Emily Harris
International Correspondent Emily Harris is based in Jerusalem as part of NPR's Mideast team. Her post covers news related to Israel, the West Bank and Gaza Strip. She began this role in March of 2013.
Over her career, Harris has served in multiple roles within public media. She first joined NPR in 2000, as a general assignment reporter. A prolific reporter often filing two stories a day, Harris covered major stories including 9/11 and its aftermath, including the impact on the airline industry; and the anthrax attacks. She also covered how policies set in Washington are implemented across the country.
In 2002, Harris worked as a Special Correspondent on NOW with Bill Moyer, focusing on investigative storytelling. In 2003 Harris became NPR's Berlin Correspondent, covering Central and Eastern Europe. In that role, she reported regularly from Iraq, leading her to be a key member of the NPR team awarded a 2005 Peabody Award for coverage of the region.
Harris left NPR in December 2007 to become a host for a live daily program, Think Out Loud, on Oregon Public Broadcasting. Under her leadership Harris's team received three back to back Gracie Awards for Outstanding Talk Show, and a share in OPB's 2009 Peabody Award for the series "Hard Times." Harris's other awards include the RIAS Berlin Commission's first-place radio award in 2007 and second-place in 2006. She was a John S. Knight fellow at Stanford University in 2005-2006.

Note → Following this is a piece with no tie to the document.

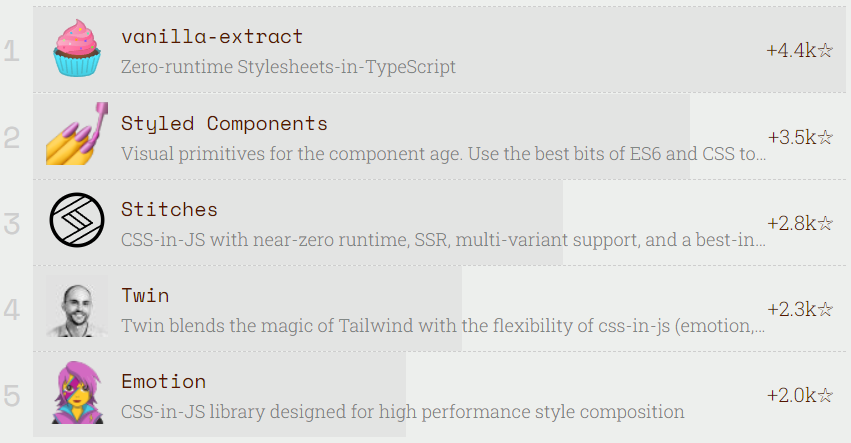Open the Emotion project title
Image resolution: width=851 pixels, height=443 pixels.
click(x=163, y=382)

A seasoned reporter, she was asked to help train young journalist through NPR's "Next Generation" program. She also served as editorial director for Journalism Accelerator, a project to bring journalists together to share ideas and experiences; and was a writer-in-residence teaching radio writing to high school students.
One of the aspects of her work that most intrigues her is why people change their minds and what inspires them to do so.
Outside of work, Harris has drafted a screenplay about the Iraq war and for another project is collecting stories about the most difficult parts of parenting.
She has a B.A. in Russian Studies from Yale University.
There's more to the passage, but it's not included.